11. August, 2026

Politik

Bundeswehr-Reform: Pistorius legt Konzept für neuen Wehrdienst vor

Bundeswehr-Reform: Pistorius legt Konzept für neuen Wehrdienst vor

Verteidigungsminister Boris Pistorius (SPD) hat ein umfassendes Konzept für einen neuen Wehrdienst vorgestellt, das als Grundlage für eine rasche Verstärkung der Bundeswehr im Verteidigungsfall dienen soll. Ab 2025 sollen jährlich zunächst 5000 zusätzliche Wehrpflichtige rekrutiert werden, mit dem Ziel, diese Zahl schrittweise zu erhöhen. Der Plan sieht einen sechsmonatigen Grundwehrdienst vor, ergänzt durch eine optionale Verlängerung des freiwilligen Wehrdienstes auf bis zu 17 Monate.

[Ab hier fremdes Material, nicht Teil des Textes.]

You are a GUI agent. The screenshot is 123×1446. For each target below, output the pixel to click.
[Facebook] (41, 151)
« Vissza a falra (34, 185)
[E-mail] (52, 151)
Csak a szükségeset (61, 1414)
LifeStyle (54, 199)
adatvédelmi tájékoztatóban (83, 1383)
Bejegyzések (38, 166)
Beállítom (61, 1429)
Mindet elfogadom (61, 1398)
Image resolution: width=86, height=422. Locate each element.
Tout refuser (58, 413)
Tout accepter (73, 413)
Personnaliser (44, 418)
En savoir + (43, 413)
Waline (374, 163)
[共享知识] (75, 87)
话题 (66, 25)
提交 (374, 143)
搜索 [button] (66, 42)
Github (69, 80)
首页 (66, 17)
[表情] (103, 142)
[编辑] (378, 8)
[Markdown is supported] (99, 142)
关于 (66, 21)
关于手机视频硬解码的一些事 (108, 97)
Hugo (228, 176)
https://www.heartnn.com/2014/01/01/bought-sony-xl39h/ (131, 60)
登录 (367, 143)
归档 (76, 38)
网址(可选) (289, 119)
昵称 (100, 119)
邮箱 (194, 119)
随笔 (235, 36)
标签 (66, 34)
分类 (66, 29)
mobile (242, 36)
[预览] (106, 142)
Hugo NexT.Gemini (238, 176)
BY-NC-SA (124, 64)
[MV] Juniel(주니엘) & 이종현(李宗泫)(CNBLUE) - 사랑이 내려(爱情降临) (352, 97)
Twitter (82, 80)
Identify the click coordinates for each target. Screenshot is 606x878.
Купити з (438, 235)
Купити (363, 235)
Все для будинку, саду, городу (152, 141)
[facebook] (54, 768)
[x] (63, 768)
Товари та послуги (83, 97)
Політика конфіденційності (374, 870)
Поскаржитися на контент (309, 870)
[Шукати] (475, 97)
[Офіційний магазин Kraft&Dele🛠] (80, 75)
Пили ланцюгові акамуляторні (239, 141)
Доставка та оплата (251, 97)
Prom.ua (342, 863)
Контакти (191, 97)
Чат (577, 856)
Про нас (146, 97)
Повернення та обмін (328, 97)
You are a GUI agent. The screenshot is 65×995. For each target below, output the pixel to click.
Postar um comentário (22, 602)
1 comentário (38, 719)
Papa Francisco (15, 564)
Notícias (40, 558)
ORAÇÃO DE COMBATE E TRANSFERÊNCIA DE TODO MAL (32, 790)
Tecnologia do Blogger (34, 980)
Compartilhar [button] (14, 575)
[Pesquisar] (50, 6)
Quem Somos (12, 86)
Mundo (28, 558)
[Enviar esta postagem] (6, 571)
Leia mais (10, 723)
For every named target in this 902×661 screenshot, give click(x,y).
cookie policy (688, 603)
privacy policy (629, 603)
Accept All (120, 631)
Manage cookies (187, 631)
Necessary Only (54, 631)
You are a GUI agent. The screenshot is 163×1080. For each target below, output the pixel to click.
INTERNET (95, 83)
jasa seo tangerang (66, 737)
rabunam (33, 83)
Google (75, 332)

Zudem wird eine verpflichtende Erfassung der Wehrbereitschaft junger Männer eingeführt, wobei auch junge Frauen freiwillig teilnehmen können. Pistorius betonte, dass eine Gleichbehandlung der Geschlechter beim Wehrdienst im Grundgesetz bislang nicht vorgesehen ist, er jedoch eine Änderung befürwortet.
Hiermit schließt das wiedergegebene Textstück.